═════ Records for this exercise ═════

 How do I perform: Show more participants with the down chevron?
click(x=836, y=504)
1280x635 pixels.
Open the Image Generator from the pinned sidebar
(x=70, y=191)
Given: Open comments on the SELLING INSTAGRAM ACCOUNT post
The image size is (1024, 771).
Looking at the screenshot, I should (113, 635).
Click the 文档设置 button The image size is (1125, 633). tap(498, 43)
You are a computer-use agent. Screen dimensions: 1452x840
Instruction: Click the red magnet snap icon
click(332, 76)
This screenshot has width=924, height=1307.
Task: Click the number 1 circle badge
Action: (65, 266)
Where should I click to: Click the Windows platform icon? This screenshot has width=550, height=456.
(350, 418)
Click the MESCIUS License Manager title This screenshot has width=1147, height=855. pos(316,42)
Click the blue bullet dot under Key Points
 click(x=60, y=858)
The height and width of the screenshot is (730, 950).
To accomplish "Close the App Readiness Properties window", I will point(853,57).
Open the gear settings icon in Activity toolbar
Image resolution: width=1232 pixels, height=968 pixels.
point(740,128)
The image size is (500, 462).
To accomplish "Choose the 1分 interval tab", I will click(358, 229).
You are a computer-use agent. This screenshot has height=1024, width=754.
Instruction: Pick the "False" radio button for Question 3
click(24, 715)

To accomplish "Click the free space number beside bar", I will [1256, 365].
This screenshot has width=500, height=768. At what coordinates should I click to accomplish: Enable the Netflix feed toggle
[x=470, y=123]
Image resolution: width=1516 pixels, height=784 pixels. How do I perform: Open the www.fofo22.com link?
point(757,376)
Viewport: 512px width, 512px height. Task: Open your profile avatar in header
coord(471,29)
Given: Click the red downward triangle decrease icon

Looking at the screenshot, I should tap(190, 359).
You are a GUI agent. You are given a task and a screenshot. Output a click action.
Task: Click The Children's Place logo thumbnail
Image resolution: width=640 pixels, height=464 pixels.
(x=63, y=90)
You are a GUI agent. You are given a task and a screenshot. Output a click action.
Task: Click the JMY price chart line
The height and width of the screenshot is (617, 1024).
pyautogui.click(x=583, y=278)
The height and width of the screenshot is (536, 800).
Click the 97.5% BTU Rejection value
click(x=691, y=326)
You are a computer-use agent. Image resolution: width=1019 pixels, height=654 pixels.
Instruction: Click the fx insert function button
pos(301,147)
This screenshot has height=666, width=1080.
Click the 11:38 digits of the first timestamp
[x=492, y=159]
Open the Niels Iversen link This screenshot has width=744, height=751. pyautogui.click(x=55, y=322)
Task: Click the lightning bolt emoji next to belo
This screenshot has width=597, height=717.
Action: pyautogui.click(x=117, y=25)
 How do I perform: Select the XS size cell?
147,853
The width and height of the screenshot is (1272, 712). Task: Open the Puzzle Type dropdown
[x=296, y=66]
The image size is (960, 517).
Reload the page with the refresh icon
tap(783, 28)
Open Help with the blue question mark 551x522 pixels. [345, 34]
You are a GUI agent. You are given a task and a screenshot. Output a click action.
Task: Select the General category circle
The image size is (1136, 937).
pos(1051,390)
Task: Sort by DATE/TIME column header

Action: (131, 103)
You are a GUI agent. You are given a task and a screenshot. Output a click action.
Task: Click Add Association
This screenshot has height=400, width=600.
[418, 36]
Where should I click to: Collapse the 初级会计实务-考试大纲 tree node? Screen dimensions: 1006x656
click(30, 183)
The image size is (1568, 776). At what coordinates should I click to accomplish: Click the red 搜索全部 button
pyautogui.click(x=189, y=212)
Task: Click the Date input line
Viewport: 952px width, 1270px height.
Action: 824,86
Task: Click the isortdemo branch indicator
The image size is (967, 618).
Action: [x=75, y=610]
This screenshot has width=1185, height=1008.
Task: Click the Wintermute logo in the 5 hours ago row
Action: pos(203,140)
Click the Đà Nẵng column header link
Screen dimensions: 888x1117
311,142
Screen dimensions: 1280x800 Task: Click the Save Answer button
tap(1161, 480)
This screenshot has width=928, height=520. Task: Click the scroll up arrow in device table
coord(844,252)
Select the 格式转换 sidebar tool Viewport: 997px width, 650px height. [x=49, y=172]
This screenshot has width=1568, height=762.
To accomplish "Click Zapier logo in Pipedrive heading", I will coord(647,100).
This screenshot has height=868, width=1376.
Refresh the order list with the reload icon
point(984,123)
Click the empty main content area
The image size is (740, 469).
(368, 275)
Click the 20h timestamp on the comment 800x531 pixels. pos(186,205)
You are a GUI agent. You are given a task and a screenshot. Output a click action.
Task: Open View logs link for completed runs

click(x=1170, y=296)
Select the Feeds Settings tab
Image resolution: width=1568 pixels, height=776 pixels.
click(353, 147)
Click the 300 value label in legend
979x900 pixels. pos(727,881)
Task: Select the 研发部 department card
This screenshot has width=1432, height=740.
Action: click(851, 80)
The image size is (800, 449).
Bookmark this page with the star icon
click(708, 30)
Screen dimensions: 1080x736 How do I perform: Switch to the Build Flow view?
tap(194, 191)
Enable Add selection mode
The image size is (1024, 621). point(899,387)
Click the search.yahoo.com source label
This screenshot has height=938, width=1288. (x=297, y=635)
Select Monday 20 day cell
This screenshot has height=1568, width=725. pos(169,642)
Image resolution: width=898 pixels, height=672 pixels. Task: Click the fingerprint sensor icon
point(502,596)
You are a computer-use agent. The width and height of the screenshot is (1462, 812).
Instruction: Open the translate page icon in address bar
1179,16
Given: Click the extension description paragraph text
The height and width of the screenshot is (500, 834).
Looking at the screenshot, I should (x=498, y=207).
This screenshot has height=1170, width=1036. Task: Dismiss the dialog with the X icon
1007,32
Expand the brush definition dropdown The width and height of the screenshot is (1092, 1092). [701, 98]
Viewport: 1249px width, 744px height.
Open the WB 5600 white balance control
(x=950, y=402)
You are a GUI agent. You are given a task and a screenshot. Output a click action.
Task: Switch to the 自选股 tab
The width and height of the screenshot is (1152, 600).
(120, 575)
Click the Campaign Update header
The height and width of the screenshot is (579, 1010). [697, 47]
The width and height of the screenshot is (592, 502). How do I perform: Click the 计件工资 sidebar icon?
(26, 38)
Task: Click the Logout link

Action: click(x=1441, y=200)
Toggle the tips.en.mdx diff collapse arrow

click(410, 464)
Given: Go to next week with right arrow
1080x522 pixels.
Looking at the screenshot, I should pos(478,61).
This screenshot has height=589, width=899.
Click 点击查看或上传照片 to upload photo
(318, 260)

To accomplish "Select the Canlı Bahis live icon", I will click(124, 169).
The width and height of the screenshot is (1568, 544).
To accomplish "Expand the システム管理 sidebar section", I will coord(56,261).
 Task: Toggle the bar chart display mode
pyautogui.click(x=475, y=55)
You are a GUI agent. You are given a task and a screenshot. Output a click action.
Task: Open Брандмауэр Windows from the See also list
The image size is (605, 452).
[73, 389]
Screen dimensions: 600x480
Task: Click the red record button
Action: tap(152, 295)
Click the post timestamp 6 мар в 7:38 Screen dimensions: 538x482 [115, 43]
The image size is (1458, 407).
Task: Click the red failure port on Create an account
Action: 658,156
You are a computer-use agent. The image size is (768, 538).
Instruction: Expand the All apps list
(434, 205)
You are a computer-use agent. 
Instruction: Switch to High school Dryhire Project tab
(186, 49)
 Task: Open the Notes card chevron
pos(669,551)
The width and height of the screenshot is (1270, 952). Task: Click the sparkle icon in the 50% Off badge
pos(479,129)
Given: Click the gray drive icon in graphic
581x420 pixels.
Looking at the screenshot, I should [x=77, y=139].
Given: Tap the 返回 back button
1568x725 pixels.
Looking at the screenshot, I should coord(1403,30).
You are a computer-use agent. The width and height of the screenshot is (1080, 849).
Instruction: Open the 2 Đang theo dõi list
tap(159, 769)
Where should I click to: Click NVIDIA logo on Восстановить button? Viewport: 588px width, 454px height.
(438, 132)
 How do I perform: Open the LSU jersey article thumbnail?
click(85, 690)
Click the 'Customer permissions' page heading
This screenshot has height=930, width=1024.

═════

Search the entries for the word "next" and show every line that has it.

Task: Click the lightning bolt emoji next to belo
Given: Go to next week with right arrow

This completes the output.